Pavoloso scuote il cuore con semplicità e realismo. La platea applaude. «La squadra? Un calo di forma ci sta, capita in ogni stagione. Ma sono sicuro, vedendo come si allenano i miei compagni che - rimarca il centravanti - abbiamo ripreso la marcia giusta». Quindi, la buona novella: «Il ginocchio funziona, devo levarmi qualche paura mentale. Un mese, un mese e mezzo e dovrei essere con la squadra. Sono orgoglioso di poter rientrare, vedo la luce in fondo al tunnel» risponde al moderatore e giornalista Rai, Paolo Di Giannantonio.

Abel, nato in Zambia e centrocampista della Primavera di Canzi, annuisce. «Mi riconosco nelle parole di Pavoletti. Vengo da Lusaka, il calcio per me è sempre stato una passione. Qui ho capito che dopo i sacrifici le cose belle arrivano. A Cagliari e ho trovato solo gente che mi ha voluto bene. Ma il mio papà stava male, ho pensato di rinunciare ma lui mi ha detto di non mollare. A chi somiglio? Dicono a Kanté». Applausi.

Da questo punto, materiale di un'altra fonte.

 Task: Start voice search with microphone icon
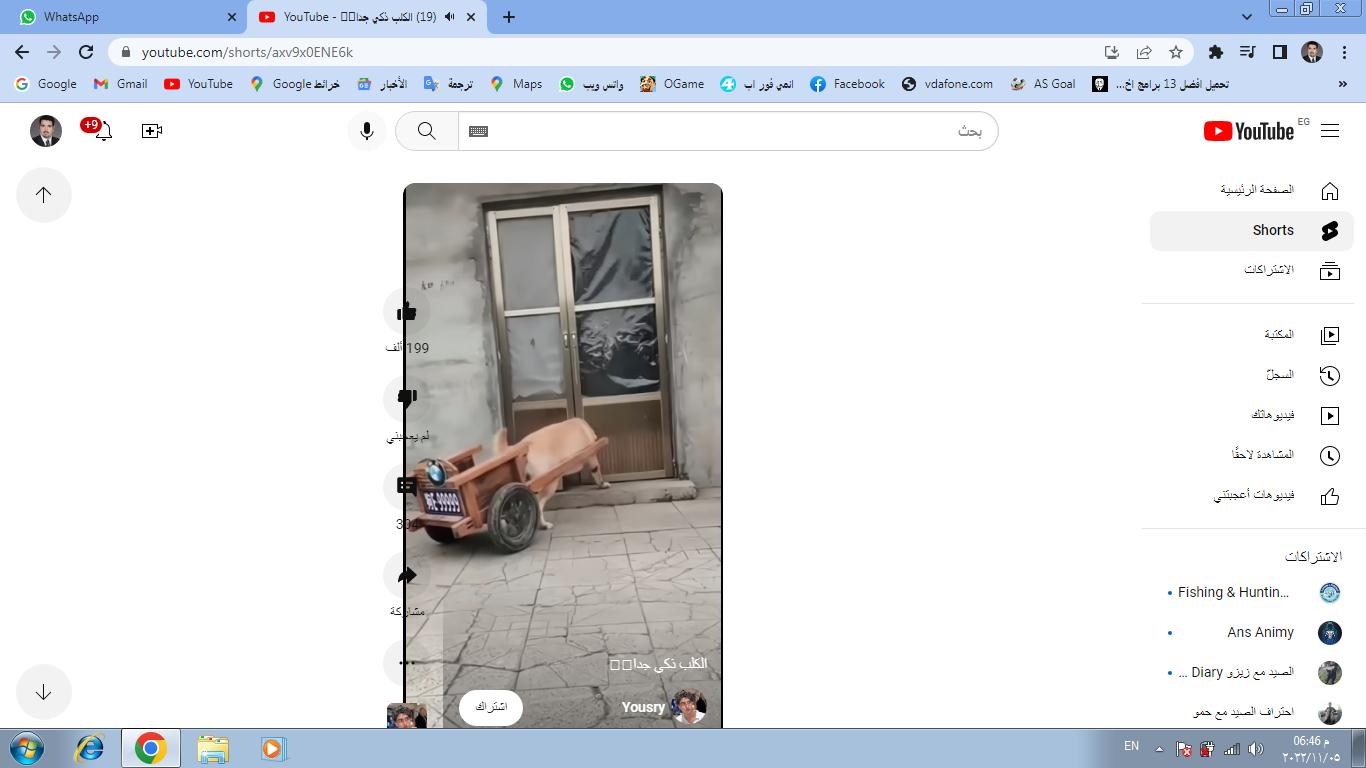pyautogui.click(x=367, y=131)
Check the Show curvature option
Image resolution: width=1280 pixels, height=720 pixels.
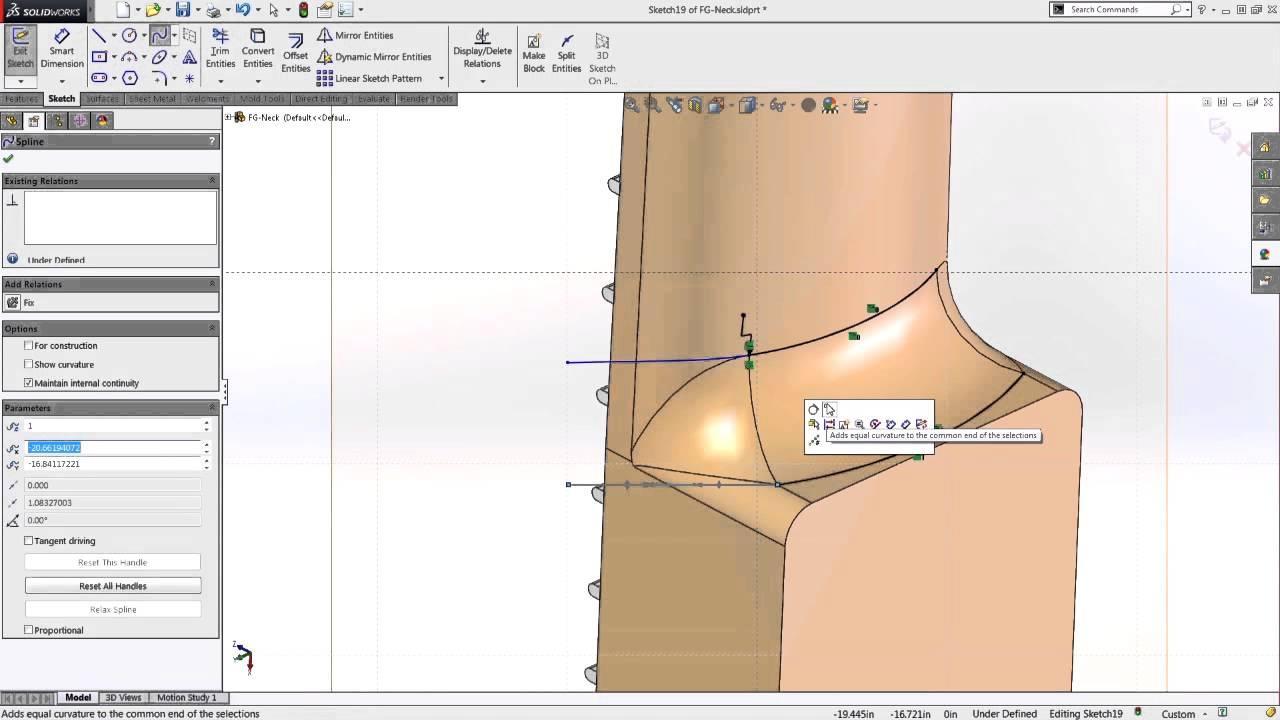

Il tema: «Sfide da vincere nello sport e nella vita" della tre giorni curata dall'assessorato regionale e dall'Agenzia per il lavoro, incornicia il tutto. Pavoletti parla del Livorno dei Lucarelli ("Fortissimi, ma sono nato nell'altro club, l'Armando Picchi. Il tifo? La città è la Napoli del centro Italia"), del papà tennista ("Faremo un campo da padel"), della rete più bella ("A Firenze due anni fa, il gol salvezza, il più importante") e della Nazionale: «È la maglia che batte tutte, l'anno scorso esordio e gol, ci spero sempre. Lavoro per farmi trovare pronto per il futuro».